Bandit sama sekali tak memedulikan terlihat seperti apa dirinya sekarang. "Kau harus keluar dari sini. Dengar. Selesaikan kuliahmu. Lalu keluar dari sini. Cari tempat yang jauh dan hiduplah dengan baik."

Waktu itu Renata menunduk. Raut wajahnya terlalu rumit untuk dipahami oleh Bandit. Sebelum ayahnya bangun dan membuat ulah lagi, cepat-cepat Bandit mendorong Renata keluar rumah. 

"Jangan pulang sebelum aku menjemputmu. Tinggallah dulu di tempat temanmu." 

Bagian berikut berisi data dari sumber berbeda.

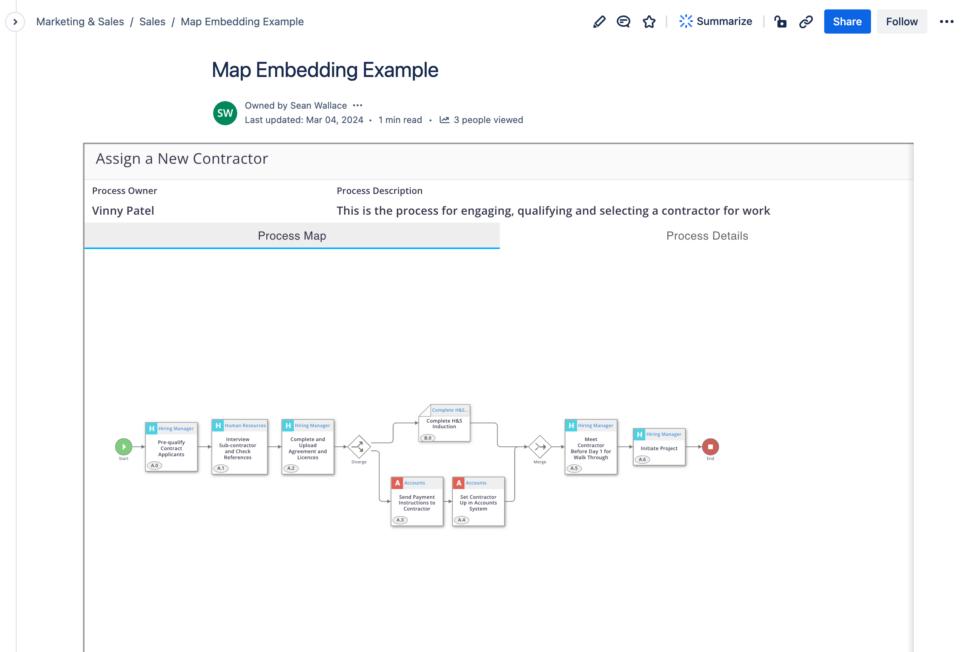Click the edit page pencil icon

point(599,21)
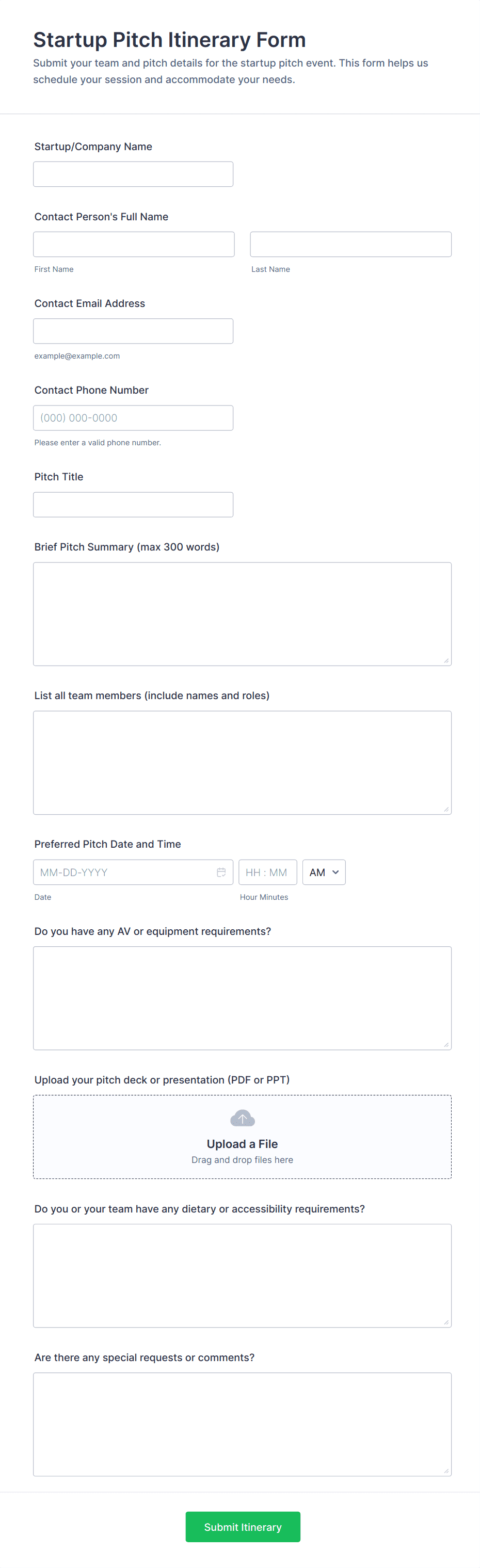The image size is (480, 1568).
Task: Open the AM/PM dropdown
Action: (x=324, y=871)
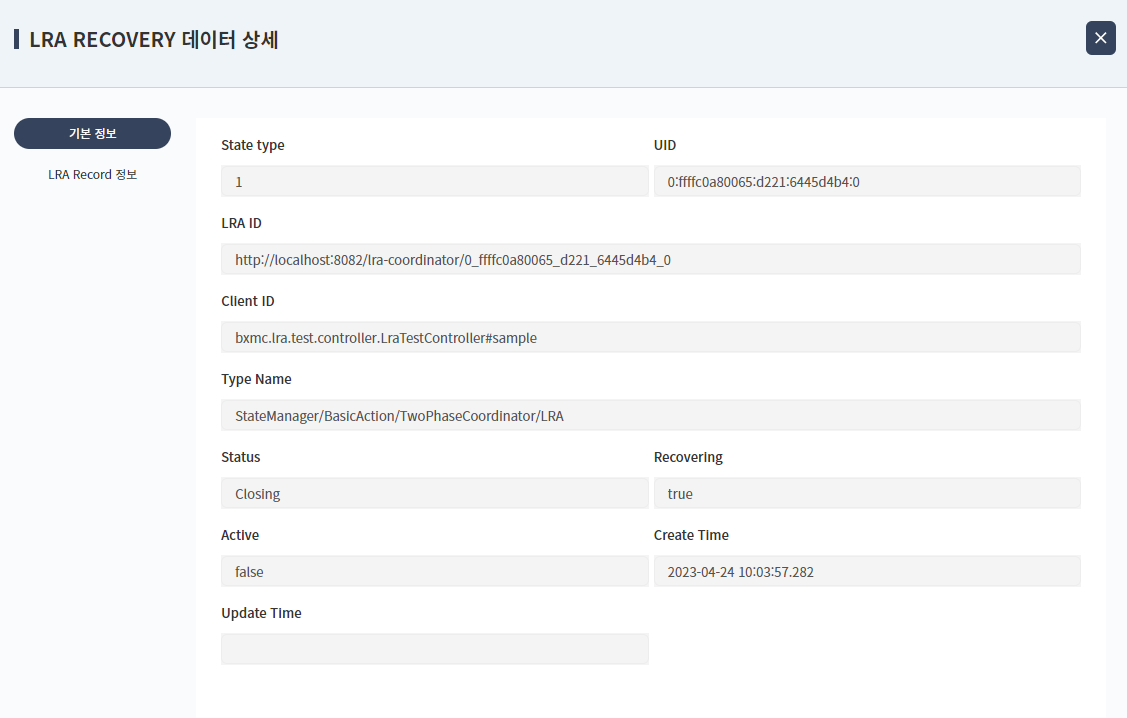Open the LRA Record 정보 section

[92, 173]
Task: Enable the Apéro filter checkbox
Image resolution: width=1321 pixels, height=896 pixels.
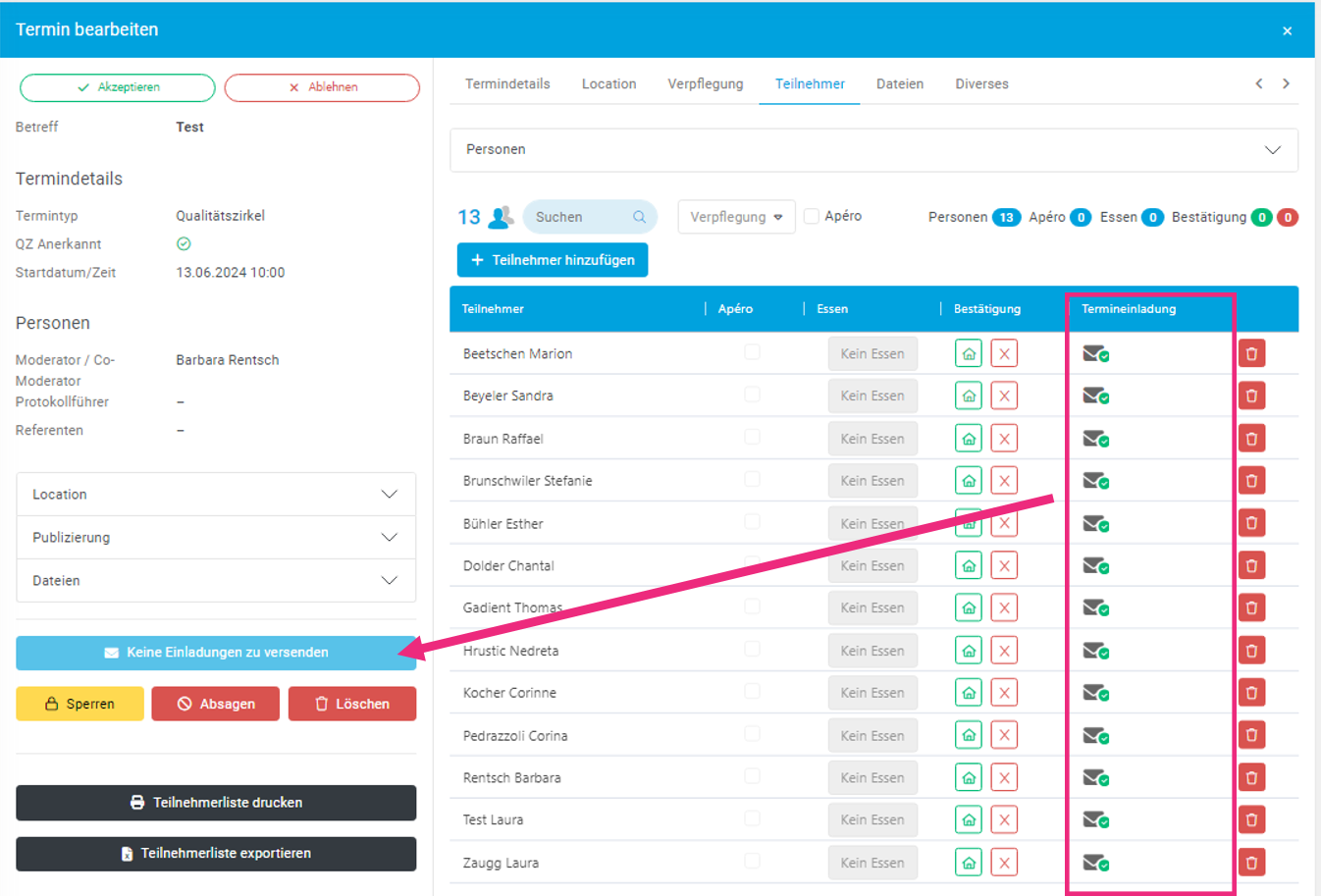Action: pyautogui.click(x=812, y=217)
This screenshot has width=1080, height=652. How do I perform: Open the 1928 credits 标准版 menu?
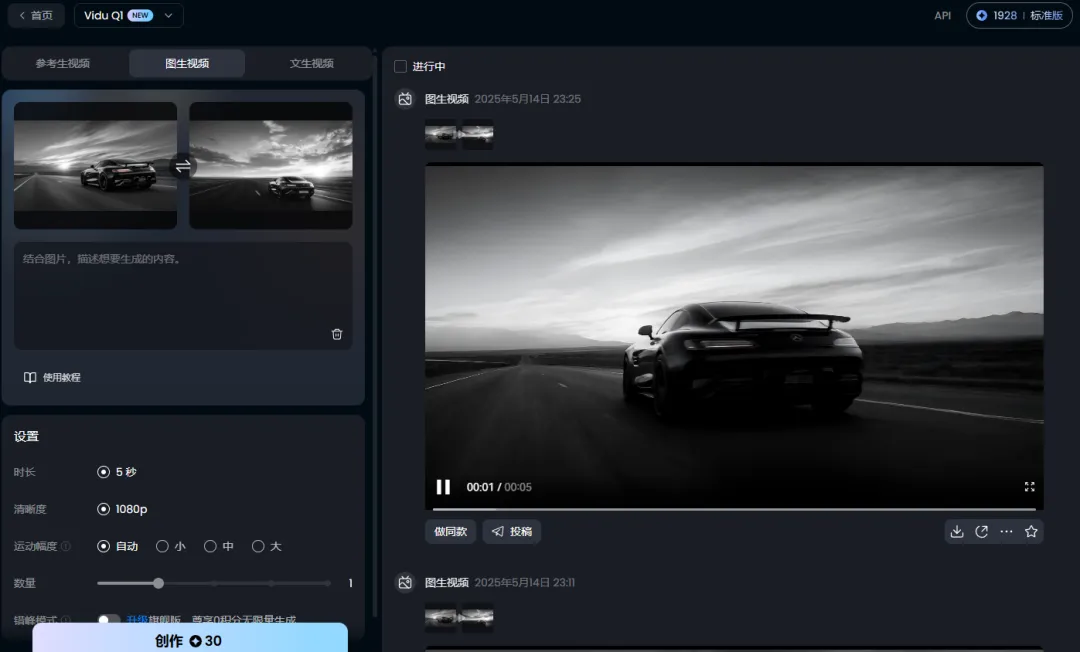point(1018,15)
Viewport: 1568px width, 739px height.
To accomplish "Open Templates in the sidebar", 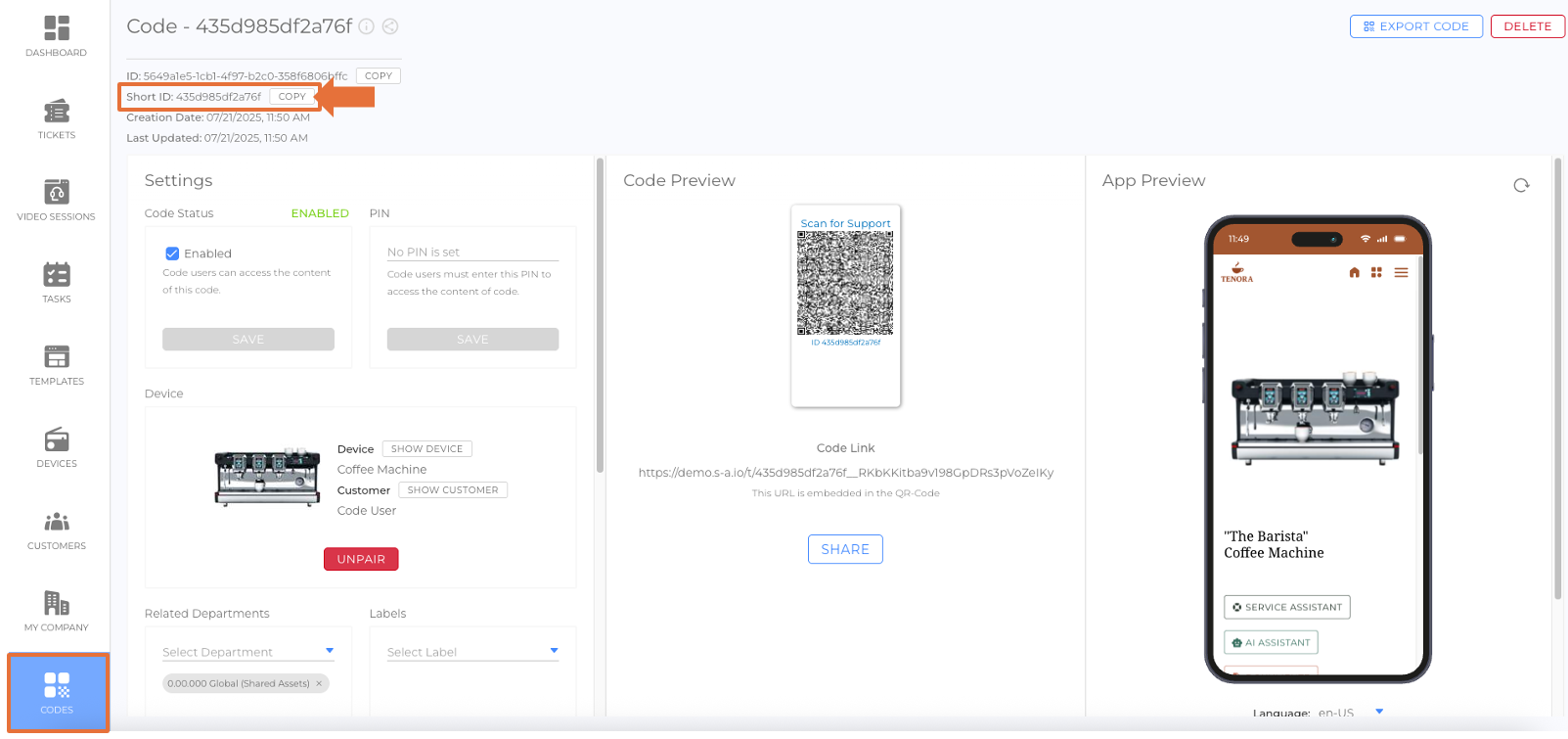I will click(57, 364).
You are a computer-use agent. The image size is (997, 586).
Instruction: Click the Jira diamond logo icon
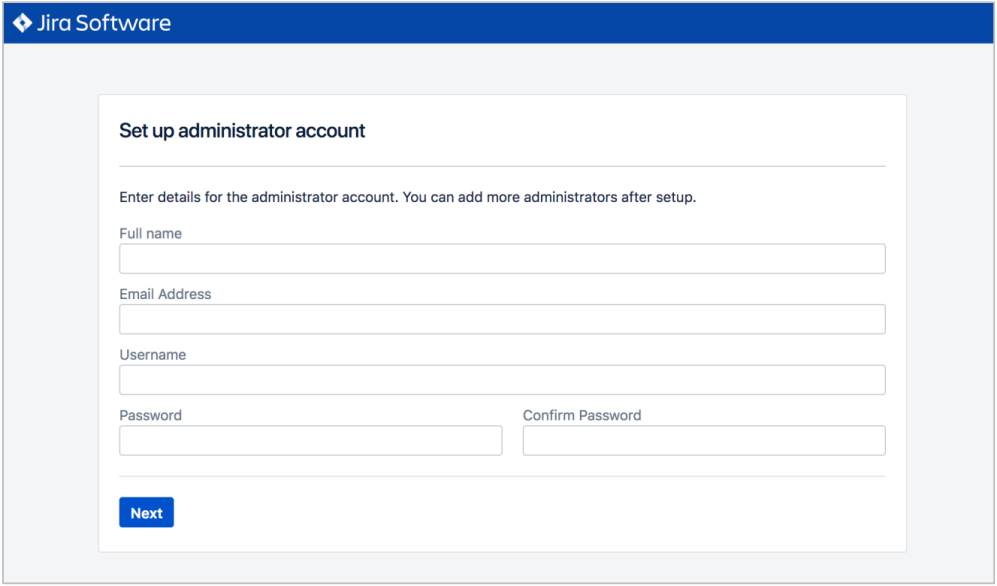pyautogui.click(x=22, y=23)
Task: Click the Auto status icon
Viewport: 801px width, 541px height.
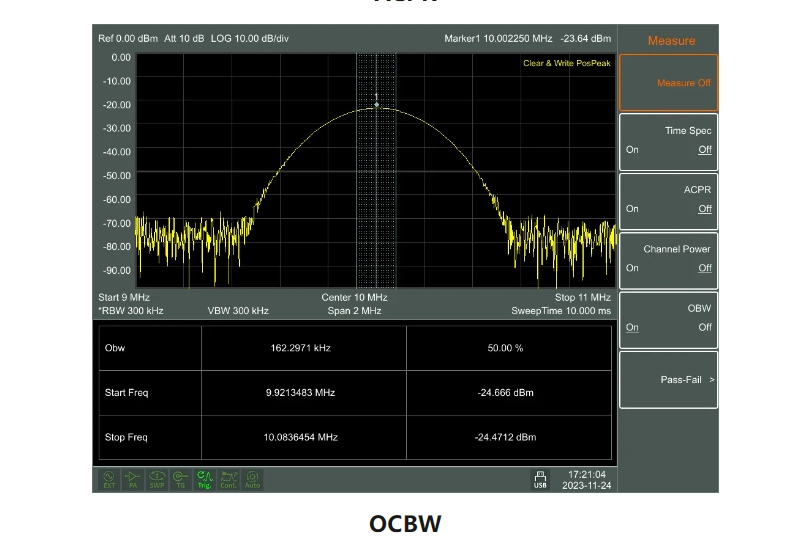Action: point(252,479)
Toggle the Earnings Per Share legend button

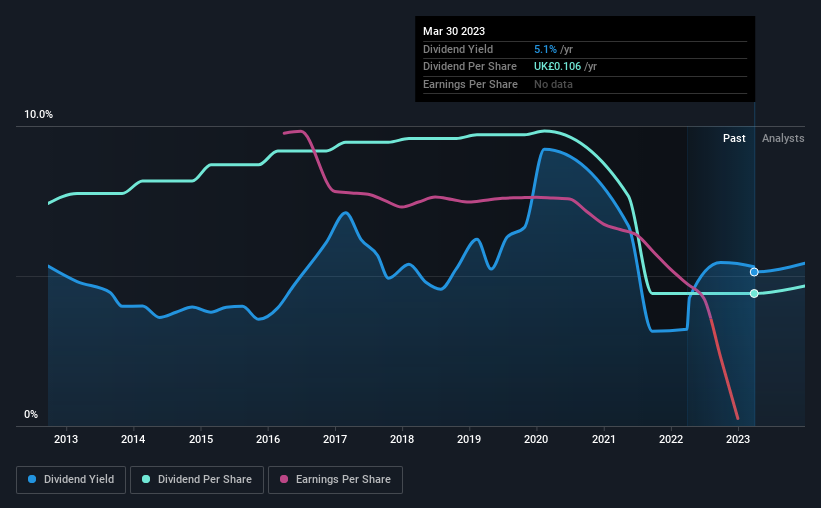click(335, 480)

Selalu begitu. Bandit selalu melarang Renata pulang jika urusannya di kampus sudah selesai. Ia akan menjemput sang adik saat semua pekerjaannya sudah dia lakukan. Tak ingin Renata bertemu dengan ayahnya saat dia tidak ada di rumah.

Tapi malam itu saat Bandit hendak menjemput sang adik, temannya mengatakan bahwa Renata telah pulang. 

"Ada laki-laki tua yang mengaku sebagai ayahnya, dan Renata mengakui. Jadi aku biarkan mereka pulang."

Secepat kilat Bandit berlari, mengabaikan pikirannya yang mencoba menenangkan, bahwa tak apa. Mungkin ayahnya sudah sadar dari pengaruh alkohol dan obat-obatan. Tak apa-apa. Bandit sepenuhnya mengabaikan kata-kata penenang itu. Jantungnya berdebar tak karuan. Pikirannya berkecamuk.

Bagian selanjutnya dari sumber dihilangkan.